*** Task input Section Begins ***

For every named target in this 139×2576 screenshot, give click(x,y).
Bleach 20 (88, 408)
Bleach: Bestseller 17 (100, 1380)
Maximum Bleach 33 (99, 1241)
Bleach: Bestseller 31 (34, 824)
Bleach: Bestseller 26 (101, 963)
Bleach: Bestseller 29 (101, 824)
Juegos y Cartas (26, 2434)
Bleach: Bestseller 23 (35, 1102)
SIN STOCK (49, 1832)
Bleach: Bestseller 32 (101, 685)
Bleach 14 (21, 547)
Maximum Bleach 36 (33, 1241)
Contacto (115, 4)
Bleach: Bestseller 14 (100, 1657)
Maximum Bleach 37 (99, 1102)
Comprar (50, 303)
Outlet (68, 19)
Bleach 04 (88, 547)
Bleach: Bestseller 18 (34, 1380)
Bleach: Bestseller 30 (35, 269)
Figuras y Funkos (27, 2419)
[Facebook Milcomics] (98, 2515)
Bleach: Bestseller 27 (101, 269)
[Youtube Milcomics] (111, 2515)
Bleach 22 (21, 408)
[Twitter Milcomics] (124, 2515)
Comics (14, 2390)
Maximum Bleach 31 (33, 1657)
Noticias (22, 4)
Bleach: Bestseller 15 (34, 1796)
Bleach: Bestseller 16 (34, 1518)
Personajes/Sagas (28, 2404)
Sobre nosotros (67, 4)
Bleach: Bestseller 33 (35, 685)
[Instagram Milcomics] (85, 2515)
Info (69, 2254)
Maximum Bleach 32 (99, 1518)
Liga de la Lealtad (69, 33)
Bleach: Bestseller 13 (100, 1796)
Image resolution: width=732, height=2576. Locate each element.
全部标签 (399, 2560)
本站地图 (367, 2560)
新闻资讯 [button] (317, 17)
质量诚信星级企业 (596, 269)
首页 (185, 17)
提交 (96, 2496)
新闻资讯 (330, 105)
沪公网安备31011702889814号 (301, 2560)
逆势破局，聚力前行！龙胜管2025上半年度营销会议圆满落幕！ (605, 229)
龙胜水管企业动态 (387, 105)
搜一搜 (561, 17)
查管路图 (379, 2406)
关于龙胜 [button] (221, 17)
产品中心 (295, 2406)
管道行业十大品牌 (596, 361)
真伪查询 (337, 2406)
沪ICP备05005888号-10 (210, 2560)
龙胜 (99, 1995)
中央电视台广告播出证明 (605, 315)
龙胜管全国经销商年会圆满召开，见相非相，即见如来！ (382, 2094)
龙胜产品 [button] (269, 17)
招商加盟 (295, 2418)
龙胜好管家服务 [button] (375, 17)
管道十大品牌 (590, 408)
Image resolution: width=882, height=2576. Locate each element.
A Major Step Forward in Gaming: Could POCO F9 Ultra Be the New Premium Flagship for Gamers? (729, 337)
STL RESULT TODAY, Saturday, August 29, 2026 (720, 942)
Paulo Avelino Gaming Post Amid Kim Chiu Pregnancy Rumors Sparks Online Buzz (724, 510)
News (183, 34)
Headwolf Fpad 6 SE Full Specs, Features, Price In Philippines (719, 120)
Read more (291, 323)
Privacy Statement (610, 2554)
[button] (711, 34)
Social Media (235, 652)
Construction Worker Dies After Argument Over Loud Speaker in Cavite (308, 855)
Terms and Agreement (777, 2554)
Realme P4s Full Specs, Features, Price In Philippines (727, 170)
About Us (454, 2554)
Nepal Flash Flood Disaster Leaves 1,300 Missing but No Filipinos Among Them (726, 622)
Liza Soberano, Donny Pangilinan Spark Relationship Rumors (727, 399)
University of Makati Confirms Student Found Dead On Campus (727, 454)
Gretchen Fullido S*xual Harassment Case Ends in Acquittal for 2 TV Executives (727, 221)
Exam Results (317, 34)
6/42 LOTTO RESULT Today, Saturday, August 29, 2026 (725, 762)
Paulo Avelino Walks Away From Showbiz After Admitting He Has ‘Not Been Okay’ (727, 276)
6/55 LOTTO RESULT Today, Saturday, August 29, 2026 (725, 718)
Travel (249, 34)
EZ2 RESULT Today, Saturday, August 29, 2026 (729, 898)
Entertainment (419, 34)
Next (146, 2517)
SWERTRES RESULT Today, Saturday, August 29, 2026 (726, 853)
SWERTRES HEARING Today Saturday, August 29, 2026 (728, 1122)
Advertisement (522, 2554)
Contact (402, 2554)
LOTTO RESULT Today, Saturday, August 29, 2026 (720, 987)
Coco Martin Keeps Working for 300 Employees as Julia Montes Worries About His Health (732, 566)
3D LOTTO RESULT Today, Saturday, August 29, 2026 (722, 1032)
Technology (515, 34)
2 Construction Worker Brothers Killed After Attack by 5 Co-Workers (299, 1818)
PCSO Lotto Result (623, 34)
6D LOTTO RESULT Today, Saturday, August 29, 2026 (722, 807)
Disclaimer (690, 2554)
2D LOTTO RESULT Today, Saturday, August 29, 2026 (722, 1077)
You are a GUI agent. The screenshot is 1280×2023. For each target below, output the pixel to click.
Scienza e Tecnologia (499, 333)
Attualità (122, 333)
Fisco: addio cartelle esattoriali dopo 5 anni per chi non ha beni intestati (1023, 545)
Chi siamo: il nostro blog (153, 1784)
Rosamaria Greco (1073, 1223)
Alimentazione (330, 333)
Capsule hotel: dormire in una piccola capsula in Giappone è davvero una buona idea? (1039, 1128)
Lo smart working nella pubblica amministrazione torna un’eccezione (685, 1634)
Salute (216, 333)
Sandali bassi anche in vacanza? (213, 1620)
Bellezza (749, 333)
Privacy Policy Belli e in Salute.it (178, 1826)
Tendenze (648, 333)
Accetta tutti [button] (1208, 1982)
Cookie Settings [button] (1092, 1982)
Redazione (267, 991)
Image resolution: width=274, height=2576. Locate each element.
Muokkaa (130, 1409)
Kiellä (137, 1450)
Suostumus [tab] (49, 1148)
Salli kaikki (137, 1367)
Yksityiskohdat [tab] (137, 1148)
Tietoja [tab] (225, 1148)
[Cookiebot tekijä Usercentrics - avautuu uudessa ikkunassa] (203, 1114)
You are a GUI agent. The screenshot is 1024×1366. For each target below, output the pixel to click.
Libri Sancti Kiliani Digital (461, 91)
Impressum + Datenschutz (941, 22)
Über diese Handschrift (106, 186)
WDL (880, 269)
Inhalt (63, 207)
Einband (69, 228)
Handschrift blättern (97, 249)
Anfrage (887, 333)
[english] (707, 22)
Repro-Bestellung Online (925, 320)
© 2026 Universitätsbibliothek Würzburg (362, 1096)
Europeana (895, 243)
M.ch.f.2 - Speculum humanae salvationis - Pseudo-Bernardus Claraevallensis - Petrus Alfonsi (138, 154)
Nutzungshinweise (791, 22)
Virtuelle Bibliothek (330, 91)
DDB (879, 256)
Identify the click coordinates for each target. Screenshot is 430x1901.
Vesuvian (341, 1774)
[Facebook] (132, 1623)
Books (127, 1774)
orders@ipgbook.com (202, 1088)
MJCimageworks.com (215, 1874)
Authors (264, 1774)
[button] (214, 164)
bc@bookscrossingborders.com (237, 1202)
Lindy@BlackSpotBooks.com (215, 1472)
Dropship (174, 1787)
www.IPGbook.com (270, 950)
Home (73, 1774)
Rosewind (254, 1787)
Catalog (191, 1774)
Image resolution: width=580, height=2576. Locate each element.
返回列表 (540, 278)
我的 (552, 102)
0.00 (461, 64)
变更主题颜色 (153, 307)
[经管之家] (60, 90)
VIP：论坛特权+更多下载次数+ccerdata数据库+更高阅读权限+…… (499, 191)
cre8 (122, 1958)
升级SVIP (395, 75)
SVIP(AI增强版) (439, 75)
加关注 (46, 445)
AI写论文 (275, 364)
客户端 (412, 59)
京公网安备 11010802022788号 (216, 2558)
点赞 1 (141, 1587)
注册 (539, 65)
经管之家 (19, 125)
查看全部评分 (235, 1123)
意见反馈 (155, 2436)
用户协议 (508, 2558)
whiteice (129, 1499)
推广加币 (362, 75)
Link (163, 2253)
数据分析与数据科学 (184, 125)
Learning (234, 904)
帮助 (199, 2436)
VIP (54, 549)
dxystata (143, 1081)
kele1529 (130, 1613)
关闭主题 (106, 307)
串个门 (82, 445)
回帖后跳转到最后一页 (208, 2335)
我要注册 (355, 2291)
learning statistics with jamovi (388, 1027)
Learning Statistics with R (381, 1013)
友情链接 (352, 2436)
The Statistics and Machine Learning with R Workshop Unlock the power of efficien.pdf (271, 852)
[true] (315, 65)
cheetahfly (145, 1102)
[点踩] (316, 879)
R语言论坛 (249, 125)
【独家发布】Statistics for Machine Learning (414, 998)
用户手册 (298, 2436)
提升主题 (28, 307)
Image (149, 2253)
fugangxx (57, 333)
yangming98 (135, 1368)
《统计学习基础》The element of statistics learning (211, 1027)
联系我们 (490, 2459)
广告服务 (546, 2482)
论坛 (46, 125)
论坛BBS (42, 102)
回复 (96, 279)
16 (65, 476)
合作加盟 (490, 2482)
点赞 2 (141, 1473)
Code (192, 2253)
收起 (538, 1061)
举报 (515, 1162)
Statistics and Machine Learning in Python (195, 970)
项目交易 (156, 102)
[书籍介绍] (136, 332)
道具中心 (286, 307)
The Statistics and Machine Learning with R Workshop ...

*** Task input Section Ends ***

Exercise prompt >> Copy the records above exactly, please, but only from the first line through the line containing "Contacto (115, 4)".

Reply to the task >>
For every named target in this 139×2576 screenshot, give click(x,y).
Bleach 20 (88, 408)
Bleach: Bestseller 17 (100, 1380)
Maximum Bleach 33 (99, 1241)
Bleach: Bestseller 31 (34, 824)
Bleach: Bestseller 26 (101, 963)
Bleach: Bestseller 29 (101, 824)
Juegos y Cartas (26, 2434)
Bleach: Bestseller 23 (35, 1102)
SIN STOCK (49, 1832)
Bleach: Bestseller 32 (101, 685)
Bleach 14 (21, 547)
Maximum Bleach 36 (33, 1241)
Contacto (115, 4)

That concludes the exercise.